Entre Mahomet et Charlemagne, faille irréductible ou monde commun ?

La première table ronde s’est penchée sur les sources historiques de ces discours de violence et de guerre qui justifient la soit disant opposition entre deux blocs homogènes et irréductibles. Comme l’a rappelé Emmanuel Laurentin, le titre de cette table ronde renvoie à un livre écrit au début du XXe siècle par Henri Pirenne. L’historien Belge affirme en substance que les conquêtes arabes ont mis fin à l’unité latine du monde méditerranéen. En coupant l’Europe de ces racines romaines, l’arrivée de l’Islam aurait provoqué une fracture radicale et irrémédiable. Pour Jocelyne Dakhila, nous sommes dans un « moment pirennien » où la problématique de la fracture est dominante.  « Le besoin d’une Europe unifiée peut créer un mouvement de repli sur soi.

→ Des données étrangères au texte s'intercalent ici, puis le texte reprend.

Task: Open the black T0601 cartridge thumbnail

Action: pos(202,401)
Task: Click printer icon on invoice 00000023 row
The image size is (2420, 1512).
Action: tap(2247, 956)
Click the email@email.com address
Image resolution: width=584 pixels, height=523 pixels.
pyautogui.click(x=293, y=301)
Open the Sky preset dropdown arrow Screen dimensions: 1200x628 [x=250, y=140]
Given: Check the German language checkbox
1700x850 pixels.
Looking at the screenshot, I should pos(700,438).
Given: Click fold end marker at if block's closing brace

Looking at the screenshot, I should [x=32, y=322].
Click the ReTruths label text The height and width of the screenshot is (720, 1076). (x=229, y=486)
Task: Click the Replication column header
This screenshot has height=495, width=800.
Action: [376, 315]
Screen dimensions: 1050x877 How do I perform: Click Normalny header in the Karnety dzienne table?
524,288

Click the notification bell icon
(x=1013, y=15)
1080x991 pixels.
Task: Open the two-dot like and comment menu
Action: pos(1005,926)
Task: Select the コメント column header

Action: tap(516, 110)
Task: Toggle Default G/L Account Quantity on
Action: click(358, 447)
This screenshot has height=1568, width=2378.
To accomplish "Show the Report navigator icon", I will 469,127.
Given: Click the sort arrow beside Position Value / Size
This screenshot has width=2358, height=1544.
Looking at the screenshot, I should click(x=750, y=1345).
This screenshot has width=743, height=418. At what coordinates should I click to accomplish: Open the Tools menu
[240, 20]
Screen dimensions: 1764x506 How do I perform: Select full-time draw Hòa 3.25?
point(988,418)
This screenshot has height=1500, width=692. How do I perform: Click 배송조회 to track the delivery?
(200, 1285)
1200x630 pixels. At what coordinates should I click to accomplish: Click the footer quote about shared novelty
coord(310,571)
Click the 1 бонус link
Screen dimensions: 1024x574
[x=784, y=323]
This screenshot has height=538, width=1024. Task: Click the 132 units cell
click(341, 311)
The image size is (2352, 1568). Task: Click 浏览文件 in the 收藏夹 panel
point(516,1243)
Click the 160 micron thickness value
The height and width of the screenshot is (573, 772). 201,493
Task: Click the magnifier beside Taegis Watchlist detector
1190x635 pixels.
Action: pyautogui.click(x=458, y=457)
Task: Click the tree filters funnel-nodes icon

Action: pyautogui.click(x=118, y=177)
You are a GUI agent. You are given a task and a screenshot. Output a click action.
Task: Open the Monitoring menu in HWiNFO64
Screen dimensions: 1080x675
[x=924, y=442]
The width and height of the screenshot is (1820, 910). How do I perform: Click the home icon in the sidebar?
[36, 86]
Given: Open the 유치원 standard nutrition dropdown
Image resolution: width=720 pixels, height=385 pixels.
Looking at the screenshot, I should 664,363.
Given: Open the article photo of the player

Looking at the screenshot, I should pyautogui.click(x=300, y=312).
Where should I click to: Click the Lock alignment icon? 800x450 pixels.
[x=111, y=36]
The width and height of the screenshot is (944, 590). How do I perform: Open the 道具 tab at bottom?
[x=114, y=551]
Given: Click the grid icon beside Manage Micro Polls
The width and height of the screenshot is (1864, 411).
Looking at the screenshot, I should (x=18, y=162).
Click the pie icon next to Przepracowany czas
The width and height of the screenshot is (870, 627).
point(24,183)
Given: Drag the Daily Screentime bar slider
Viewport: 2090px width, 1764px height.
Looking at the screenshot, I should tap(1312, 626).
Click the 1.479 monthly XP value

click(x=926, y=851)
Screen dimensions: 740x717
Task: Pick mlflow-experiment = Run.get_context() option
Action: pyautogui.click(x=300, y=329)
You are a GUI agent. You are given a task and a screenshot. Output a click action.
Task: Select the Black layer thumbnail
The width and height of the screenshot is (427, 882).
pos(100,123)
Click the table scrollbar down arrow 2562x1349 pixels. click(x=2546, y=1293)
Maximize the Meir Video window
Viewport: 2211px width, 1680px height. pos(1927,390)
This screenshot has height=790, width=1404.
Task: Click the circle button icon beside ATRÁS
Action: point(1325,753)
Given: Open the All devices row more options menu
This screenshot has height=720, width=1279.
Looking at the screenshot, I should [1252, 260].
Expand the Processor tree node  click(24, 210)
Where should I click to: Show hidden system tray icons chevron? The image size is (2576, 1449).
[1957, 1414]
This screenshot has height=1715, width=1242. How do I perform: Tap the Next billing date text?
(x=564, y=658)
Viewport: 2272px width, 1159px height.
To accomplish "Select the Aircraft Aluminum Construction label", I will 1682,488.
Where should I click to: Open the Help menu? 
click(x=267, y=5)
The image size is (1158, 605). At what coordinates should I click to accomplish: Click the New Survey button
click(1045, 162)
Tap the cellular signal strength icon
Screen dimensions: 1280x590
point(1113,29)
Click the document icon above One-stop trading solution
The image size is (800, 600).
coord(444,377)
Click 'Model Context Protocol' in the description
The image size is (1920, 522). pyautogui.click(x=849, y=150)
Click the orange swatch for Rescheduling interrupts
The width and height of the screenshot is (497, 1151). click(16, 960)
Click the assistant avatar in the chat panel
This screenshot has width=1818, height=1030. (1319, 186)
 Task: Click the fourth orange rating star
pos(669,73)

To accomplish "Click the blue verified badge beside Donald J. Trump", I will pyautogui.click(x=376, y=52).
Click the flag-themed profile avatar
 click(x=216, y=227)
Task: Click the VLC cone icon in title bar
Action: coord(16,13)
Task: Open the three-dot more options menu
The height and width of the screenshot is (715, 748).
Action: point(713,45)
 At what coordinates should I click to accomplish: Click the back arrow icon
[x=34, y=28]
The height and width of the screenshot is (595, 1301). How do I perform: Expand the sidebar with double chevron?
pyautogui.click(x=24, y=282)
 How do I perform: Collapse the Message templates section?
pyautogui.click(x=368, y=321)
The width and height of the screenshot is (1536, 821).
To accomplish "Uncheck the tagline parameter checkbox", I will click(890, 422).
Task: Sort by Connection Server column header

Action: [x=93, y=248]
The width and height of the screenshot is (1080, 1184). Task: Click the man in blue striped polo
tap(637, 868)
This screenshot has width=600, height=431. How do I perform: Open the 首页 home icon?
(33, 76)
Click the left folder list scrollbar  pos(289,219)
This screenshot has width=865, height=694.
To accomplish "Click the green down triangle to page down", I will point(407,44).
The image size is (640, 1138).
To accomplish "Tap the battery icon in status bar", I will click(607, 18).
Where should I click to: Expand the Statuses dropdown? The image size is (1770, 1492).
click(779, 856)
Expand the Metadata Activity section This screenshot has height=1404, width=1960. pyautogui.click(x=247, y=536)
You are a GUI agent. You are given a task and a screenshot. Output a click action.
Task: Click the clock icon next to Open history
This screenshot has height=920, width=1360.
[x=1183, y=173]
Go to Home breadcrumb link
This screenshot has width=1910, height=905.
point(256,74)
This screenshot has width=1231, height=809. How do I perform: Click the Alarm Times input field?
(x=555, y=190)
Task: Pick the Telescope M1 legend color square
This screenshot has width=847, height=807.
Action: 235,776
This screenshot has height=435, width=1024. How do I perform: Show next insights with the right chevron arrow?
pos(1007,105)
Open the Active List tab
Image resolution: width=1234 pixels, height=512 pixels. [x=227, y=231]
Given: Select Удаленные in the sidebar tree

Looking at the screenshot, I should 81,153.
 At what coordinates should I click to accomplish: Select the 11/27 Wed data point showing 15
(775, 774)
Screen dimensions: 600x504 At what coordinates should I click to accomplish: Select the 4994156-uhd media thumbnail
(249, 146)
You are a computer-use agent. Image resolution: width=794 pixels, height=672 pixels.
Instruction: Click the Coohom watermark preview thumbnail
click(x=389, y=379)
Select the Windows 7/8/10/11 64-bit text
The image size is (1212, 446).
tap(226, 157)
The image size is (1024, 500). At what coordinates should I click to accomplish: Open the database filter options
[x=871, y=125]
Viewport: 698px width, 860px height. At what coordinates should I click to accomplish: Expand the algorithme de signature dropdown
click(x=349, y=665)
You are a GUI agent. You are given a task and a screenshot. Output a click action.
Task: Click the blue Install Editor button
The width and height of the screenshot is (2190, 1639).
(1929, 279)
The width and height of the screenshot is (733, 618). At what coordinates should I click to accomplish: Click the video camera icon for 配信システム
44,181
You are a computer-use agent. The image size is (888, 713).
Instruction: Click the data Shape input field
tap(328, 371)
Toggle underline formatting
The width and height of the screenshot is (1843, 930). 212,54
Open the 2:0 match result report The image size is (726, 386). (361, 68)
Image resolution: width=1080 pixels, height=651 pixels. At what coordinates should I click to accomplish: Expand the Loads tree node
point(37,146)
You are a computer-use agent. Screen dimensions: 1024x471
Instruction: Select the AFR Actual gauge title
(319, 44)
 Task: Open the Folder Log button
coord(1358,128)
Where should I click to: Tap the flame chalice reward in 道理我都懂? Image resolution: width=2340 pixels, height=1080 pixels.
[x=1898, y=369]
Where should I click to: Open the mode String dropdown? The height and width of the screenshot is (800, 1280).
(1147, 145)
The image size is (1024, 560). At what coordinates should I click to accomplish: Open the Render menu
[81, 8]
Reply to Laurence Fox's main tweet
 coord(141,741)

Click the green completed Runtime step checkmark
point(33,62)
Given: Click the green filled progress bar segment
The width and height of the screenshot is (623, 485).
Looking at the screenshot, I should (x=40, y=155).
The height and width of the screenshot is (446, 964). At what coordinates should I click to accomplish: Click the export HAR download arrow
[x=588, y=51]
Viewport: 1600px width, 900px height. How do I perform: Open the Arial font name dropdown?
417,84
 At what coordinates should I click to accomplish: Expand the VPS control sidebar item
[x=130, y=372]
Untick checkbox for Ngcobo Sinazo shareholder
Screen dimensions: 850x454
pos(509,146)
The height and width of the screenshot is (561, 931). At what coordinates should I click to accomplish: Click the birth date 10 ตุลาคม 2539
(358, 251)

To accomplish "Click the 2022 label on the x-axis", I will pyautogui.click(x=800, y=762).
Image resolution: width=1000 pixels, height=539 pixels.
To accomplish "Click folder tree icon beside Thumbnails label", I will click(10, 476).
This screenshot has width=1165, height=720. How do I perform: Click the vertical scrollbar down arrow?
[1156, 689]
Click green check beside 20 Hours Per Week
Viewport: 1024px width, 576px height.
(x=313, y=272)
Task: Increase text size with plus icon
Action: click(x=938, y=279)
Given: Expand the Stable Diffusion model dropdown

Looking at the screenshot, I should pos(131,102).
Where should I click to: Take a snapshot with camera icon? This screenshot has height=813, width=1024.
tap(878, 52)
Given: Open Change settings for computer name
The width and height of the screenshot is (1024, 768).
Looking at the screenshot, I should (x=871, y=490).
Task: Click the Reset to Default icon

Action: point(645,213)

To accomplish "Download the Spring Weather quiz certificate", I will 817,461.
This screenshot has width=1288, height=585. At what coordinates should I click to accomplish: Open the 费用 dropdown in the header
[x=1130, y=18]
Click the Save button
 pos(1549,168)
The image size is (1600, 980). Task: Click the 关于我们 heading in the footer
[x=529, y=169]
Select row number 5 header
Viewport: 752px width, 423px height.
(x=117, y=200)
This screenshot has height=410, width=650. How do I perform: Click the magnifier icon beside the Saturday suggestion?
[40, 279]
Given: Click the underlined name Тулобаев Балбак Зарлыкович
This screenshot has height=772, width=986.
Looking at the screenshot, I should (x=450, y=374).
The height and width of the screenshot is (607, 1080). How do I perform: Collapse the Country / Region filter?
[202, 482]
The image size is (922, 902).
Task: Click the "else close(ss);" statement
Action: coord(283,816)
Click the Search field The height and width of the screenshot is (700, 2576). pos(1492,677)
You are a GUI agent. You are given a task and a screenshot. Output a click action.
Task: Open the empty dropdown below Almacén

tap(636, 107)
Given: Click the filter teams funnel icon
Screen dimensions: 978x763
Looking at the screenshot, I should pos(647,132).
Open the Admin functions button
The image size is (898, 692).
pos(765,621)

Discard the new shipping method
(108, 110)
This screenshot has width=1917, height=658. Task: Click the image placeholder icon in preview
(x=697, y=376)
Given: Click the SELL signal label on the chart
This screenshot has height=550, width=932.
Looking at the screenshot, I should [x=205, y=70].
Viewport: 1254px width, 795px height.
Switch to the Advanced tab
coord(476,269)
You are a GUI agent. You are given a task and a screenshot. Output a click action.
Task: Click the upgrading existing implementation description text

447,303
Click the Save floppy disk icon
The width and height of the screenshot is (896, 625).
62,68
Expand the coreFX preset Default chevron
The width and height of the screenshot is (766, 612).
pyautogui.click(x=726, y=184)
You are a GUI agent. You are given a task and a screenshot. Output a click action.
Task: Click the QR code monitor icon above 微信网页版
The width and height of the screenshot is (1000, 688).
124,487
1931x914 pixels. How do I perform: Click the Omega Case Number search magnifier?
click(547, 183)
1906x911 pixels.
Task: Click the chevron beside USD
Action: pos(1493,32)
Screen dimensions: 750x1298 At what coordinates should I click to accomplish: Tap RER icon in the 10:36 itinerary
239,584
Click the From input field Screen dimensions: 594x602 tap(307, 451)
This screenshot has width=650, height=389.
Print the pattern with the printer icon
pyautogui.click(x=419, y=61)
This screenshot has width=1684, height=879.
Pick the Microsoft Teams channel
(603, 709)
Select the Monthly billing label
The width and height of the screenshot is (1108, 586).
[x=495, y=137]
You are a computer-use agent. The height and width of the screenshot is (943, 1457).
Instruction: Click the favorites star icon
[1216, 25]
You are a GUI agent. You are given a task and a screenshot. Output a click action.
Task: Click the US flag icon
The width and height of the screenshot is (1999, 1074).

La difficile construction de l’Union Européenne favorise ces lignes de fracture avec les autres ». La chute du bloc communiste, en 1989, a également entraîné un déplacement des frontières symboliques. « La figure du despotisme oriental s’incarnait d’une certaine façon dans l’hégémonie autoritaire de l’URSS. La fin du communisme a recentré tous les regards sur l’islam ». L’altérité radicale répond donc bien plus à une construction intellectuelle qu’à une réalité historique. Car, comme le fait remarquer Ali Benmaklouf, si on admet que nos identités sont multiples et fluctuantes, il devient alors très difficile de s’installer dans l’idée de la séparation. Et le philosophe de poursuivre : « En ce qui concerne mon domaine d’étude, la continuité est avérée entre les écoles d’Alexandrie et de Bagdad. Les philosophes arabes estimaient que leur devoir était de relayer les catégories théorisées par Aristote. Ce ne fut pas du tout une imitation, mais une recontextualisation des thématiques qui semblaient pouvoir échapper au cloisonnement d’une culture. Ces philosophes combattaient le sophisme du particularisme culturel ».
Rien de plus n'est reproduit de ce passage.